Exercise aim. Could you give again exactly, and only, the lines from the one holding "Task: Click the" through the end of the data, both ends included, with pictures left out?

======

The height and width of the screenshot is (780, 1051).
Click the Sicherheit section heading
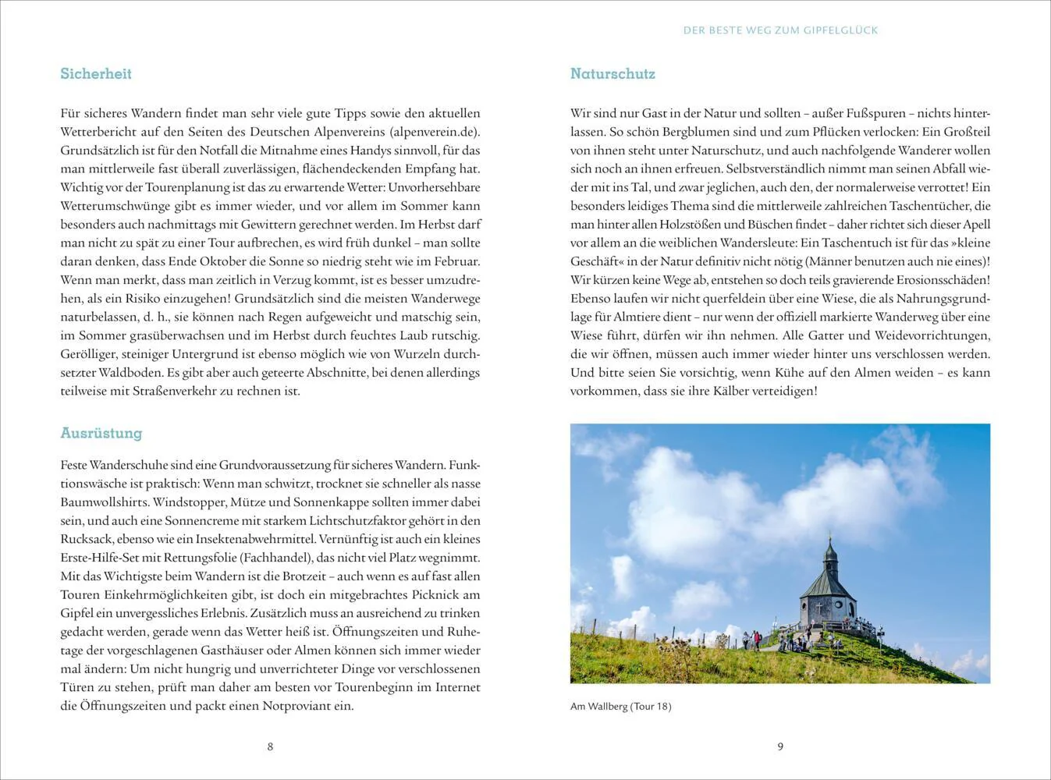click(96, 74)
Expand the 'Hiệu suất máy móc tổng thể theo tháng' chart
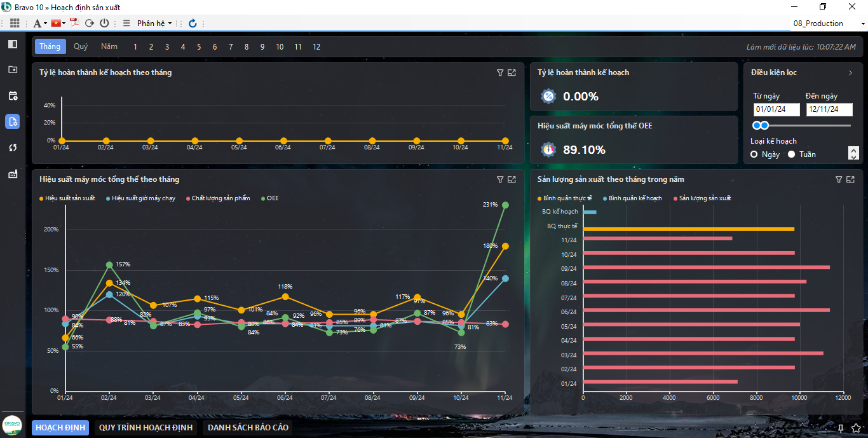Screen dimensions: 868x438 pyautogui.click(x=512, y=179)
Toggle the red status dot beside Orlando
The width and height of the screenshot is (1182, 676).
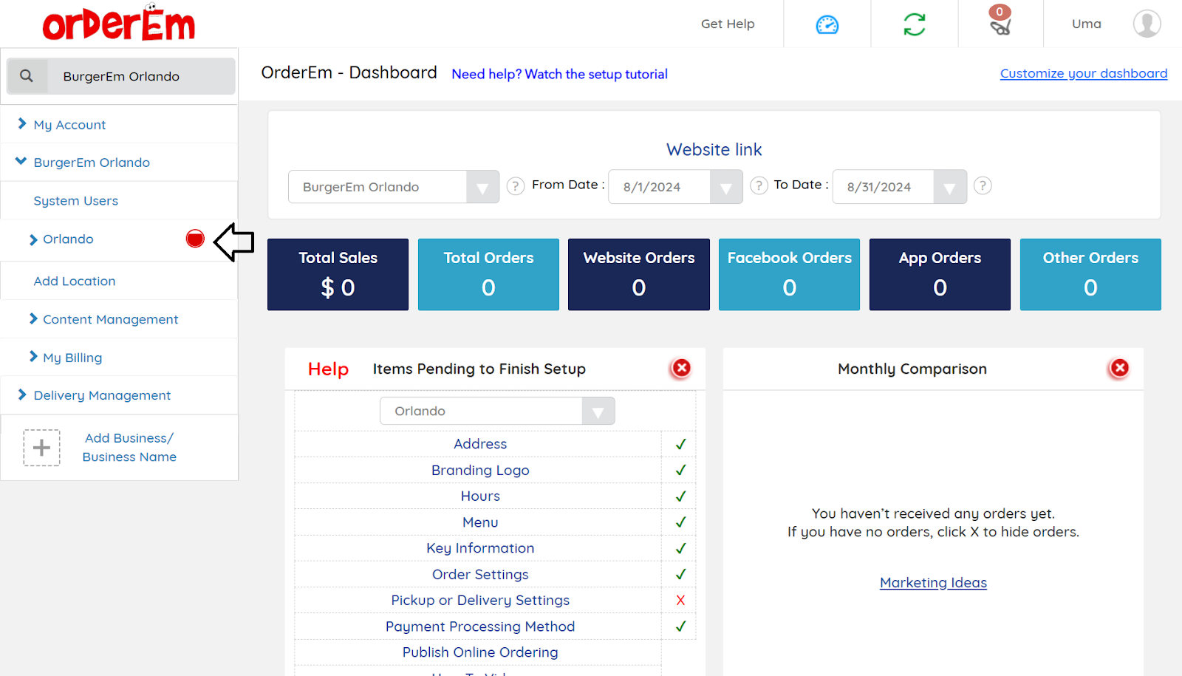click(195, 239)
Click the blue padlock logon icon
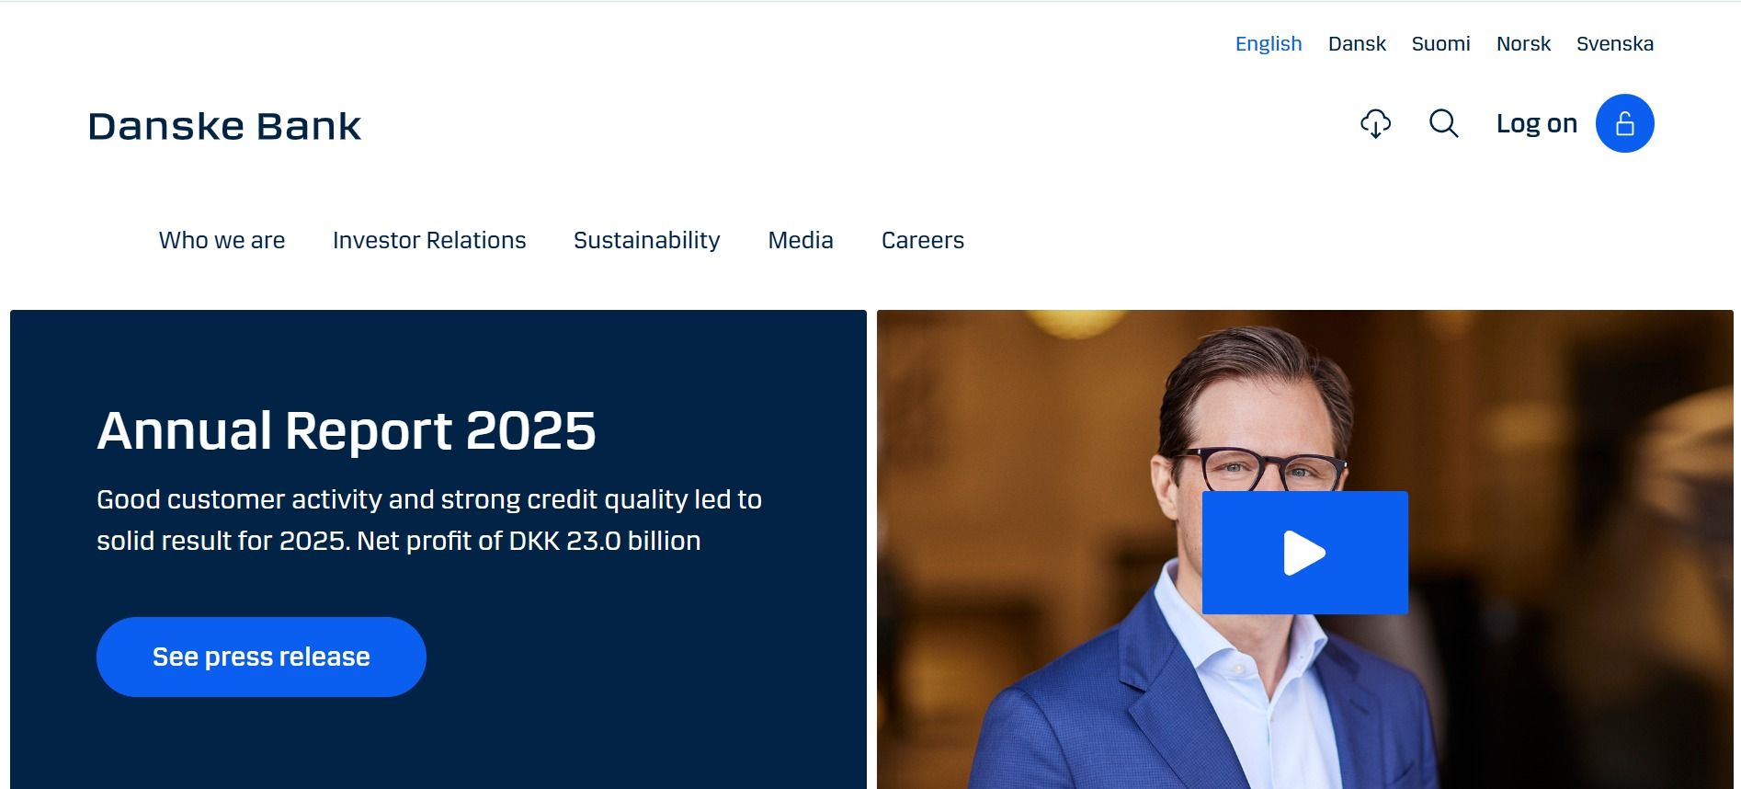 click(1624, 123)
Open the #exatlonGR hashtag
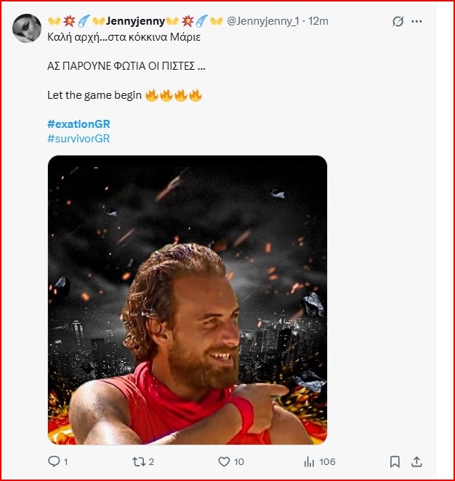Screen dimensions: 455x481 [78, 125]
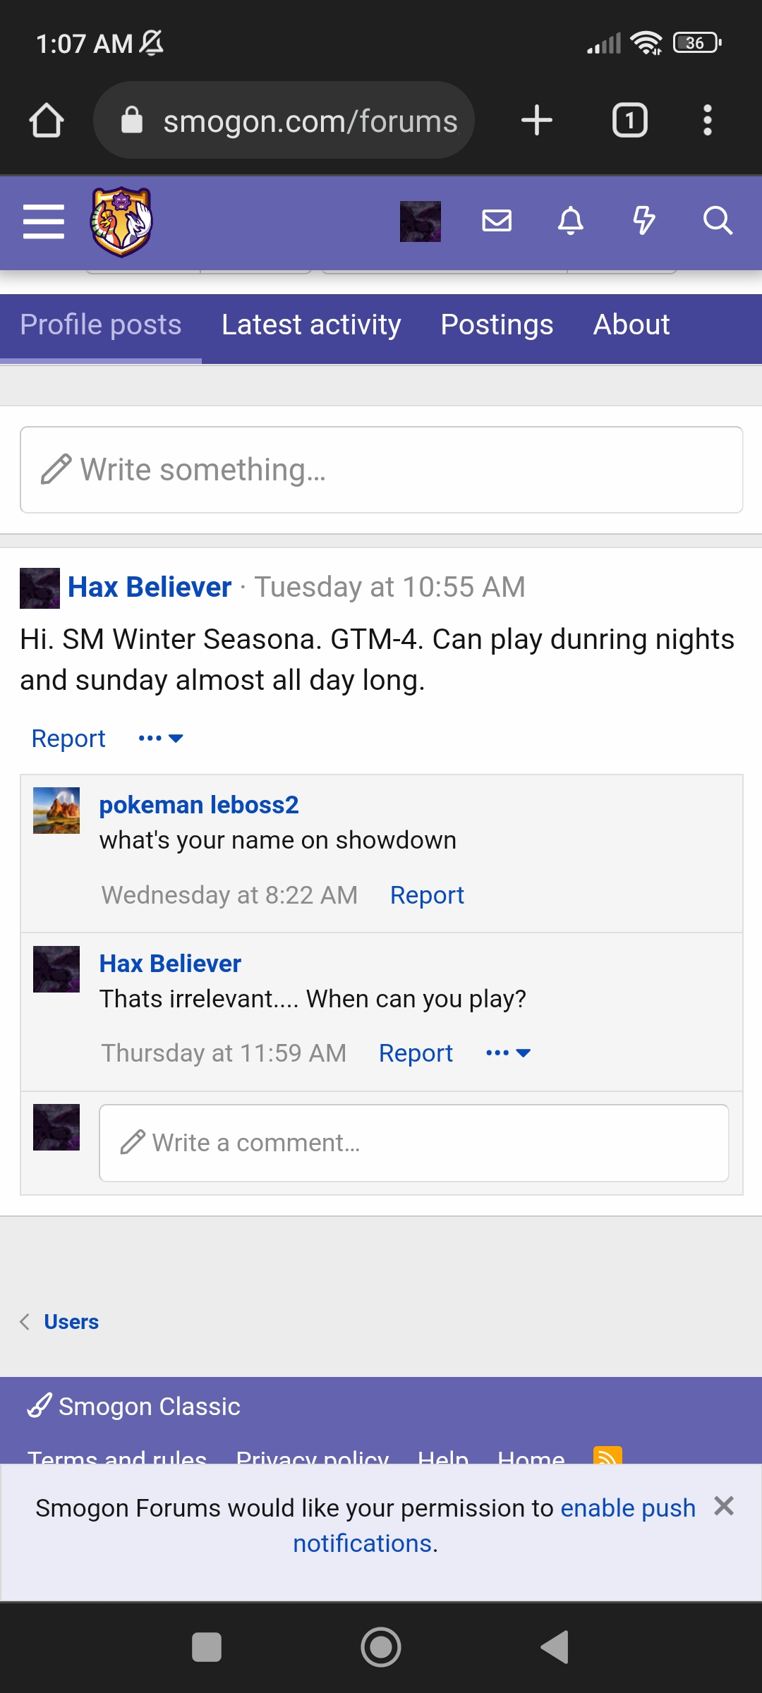Screen dimensions: 762x1693
Task: Show open tabs switcher
Action: click(629, 120)
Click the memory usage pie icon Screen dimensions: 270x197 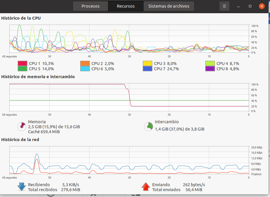[x=22, y=126]
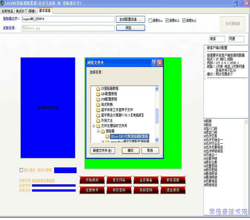Click the LEG配置教程 folder icon

coord(98,94)
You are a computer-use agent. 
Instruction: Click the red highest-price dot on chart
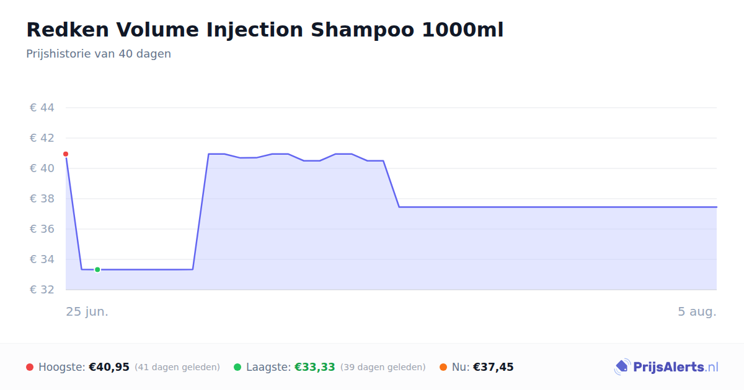point(66,154)
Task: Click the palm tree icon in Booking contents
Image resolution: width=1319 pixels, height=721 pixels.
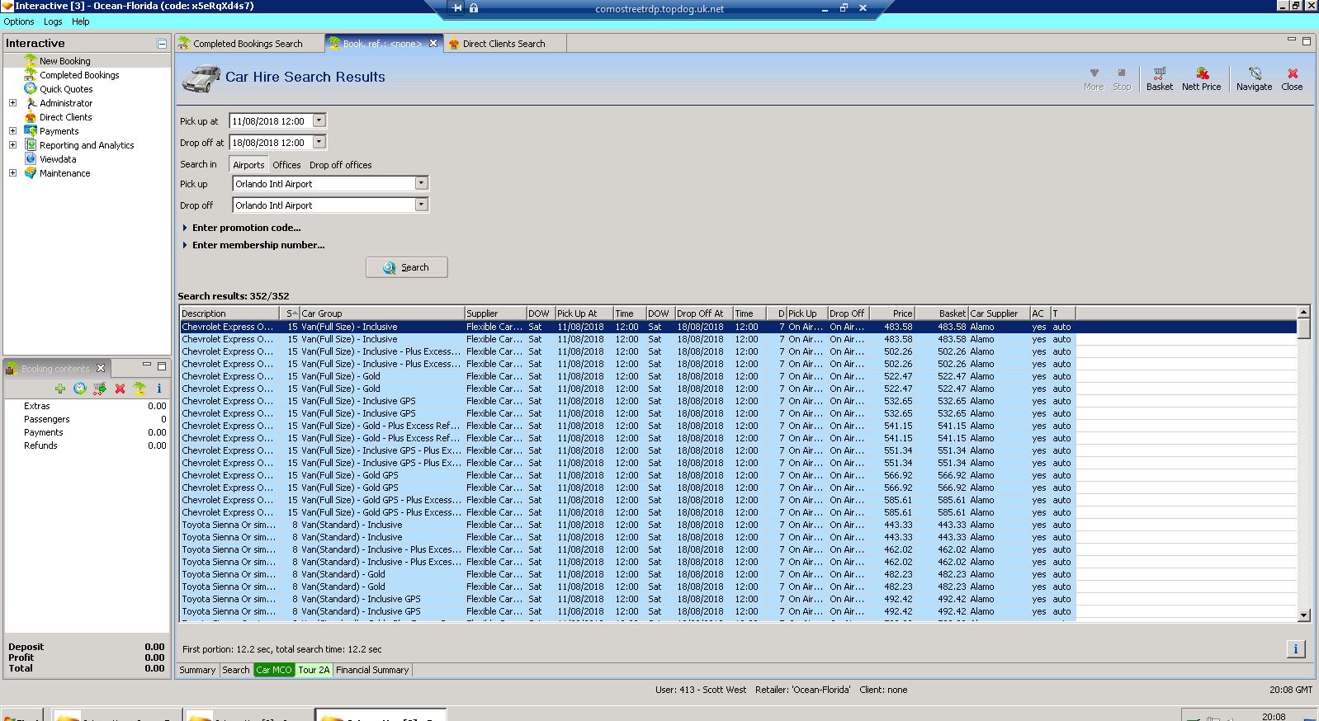Action: (x=139, y=389)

======

Output for this exercise.
Task: Click the palm tree icon in Booking contents
Image resolution: width=1319 pixels, height=721 pixels.
Action: (x=139, y=389)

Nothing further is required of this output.